Below are records; reproduce exactly the lines from the first through the one containing "Click the fax".

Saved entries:
● ● ● ● ●

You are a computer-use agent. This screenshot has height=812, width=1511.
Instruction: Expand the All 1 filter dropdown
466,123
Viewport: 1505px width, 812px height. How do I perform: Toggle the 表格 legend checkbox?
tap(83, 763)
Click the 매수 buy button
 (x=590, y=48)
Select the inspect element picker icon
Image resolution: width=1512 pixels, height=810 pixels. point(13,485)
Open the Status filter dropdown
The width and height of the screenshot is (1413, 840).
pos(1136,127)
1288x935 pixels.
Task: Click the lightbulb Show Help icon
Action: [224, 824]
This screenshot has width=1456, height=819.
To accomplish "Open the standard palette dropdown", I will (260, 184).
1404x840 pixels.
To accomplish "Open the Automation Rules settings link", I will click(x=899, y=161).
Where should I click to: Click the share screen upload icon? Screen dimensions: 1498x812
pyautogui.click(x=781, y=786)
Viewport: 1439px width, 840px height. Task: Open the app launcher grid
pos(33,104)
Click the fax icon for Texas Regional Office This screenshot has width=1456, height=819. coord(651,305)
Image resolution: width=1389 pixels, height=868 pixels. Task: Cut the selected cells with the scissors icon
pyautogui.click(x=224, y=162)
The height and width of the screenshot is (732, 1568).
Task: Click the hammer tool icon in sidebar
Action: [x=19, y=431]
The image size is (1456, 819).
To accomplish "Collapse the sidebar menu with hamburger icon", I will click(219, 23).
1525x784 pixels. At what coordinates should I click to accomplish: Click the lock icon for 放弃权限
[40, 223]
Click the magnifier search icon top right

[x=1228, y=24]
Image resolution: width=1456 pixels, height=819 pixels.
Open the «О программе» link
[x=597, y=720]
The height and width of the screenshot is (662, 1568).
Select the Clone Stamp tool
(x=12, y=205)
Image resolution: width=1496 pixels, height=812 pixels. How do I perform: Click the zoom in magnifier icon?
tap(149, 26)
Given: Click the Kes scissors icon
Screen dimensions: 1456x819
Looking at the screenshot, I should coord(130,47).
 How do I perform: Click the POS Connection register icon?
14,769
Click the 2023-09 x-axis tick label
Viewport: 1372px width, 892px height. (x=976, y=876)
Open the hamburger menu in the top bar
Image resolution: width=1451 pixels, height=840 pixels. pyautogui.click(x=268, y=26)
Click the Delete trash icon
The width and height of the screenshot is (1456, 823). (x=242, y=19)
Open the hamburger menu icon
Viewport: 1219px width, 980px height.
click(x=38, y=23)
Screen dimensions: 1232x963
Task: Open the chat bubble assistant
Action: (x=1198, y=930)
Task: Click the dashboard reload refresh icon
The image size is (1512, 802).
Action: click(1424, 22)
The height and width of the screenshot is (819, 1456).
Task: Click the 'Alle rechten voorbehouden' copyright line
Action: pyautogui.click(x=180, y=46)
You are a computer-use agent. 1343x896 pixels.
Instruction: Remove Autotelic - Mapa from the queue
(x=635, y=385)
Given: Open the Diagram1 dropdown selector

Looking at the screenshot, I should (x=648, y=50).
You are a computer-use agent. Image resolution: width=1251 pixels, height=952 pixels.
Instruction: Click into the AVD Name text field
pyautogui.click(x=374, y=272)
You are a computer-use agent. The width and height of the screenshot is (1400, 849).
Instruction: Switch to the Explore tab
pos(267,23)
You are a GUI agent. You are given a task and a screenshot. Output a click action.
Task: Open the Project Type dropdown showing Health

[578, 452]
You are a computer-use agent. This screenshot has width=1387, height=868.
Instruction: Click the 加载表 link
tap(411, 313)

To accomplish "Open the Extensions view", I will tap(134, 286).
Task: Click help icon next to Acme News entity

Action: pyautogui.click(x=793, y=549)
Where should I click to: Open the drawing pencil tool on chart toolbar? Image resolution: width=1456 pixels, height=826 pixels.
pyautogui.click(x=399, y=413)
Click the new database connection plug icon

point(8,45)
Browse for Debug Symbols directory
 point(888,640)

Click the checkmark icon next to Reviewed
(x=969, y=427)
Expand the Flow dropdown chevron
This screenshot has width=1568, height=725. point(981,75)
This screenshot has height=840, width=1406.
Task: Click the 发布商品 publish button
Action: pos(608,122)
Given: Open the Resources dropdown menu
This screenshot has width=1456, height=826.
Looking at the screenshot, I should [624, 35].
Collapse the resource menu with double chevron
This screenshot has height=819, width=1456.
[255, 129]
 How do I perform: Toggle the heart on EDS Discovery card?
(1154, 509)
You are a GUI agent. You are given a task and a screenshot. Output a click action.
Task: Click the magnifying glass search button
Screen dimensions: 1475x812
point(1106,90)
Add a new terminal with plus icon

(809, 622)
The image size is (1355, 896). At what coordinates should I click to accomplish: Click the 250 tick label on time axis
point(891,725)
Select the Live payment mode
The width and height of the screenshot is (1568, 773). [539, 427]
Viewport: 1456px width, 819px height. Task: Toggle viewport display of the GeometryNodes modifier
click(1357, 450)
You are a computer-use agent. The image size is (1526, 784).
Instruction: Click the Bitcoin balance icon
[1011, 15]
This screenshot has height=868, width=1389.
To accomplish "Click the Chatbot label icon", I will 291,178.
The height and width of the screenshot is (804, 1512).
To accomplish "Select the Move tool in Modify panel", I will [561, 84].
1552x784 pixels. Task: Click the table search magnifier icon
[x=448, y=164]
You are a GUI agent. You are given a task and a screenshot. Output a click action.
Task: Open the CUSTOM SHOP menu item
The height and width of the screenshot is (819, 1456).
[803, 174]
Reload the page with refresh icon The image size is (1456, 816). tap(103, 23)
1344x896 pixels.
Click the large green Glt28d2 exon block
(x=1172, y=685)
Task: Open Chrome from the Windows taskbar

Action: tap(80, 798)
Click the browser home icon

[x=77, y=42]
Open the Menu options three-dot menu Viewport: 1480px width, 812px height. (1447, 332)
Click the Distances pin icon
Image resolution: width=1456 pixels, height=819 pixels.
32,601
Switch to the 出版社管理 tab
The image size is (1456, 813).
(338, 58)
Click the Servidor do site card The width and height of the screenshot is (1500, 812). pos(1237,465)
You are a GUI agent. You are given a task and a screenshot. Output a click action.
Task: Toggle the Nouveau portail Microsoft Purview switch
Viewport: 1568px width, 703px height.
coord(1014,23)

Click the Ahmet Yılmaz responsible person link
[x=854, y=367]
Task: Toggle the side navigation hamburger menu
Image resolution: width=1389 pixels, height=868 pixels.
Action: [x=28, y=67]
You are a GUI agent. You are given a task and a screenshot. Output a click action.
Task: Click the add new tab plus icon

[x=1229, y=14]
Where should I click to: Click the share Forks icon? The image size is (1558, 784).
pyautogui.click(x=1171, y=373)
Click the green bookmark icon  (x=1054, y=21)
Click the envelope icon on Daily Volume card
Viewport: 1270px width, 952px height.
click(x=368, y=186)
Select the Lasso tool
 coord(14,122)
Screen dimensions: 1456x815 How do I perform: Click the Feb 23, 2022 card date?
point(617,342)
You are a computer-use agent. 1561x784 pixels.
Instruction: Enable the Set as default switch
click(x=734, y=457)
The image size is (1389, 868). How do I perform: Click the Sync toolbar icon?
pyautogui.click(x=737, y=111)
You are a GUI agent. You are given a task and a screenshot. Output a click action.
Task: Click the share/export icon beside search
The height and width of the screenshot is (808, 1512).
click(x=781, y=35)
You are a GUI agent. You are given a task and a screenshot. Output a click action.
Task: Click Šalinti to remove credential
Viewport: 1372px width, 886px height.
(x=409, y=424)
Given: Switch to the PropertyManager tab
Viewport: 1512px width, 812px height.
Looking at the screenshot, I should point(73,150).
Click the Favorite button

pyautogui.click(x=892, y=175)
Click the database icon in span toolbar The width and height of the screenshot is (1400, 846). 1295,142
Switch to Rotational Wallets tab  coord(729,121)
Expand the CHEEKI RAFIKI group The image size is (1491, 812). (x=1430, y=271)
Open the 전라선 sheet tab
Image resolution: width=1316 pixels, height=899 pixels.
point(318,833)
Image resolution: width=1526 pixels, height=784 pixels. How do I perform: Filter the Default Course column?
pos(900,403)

● ● ● ● ●

## [Written response]
You are a computer-use agent. This screenshot has height=812, width=1511.
Instruction: Expand the All 1 filter dropdown
466,123
Viewport: 1505px width, 812px height. How do I perform: Toggle the 表格 legend checkbox?
tap(83, 763)
Click the 매수 buy button
 (x=590, y=48)
Select the inspect element picker icon
Image resolution: width=1512 pixels, height=810 pixels. point(13,485)
Open the Status filter dropdown
The width and height of the screenshot is (1413, 840).
pos(1136,127)
1288x935 pixels.
Task: Click the lightbulb Show Help icon
Action: [224, 824]
This screenshot has width=1456, height=819.
To accomplish "Open the standard palette dropdown", I will (260, 184).
1404x840 pixels.
To accomplish "Open the Automation Rules settings link", I will click(x=899, y=161).
Where should I click to: Click the share screen upload icon? Screen dimensions: 1498x812
pyautogui.click(x=781, y=786)
Viewport: 1439px width, 840px height. Task: Open the app launcher grid
pos(33,104)
Click the fax icon for Texas Regional Office This screenshot has width=1456, height=819. coord(651,305)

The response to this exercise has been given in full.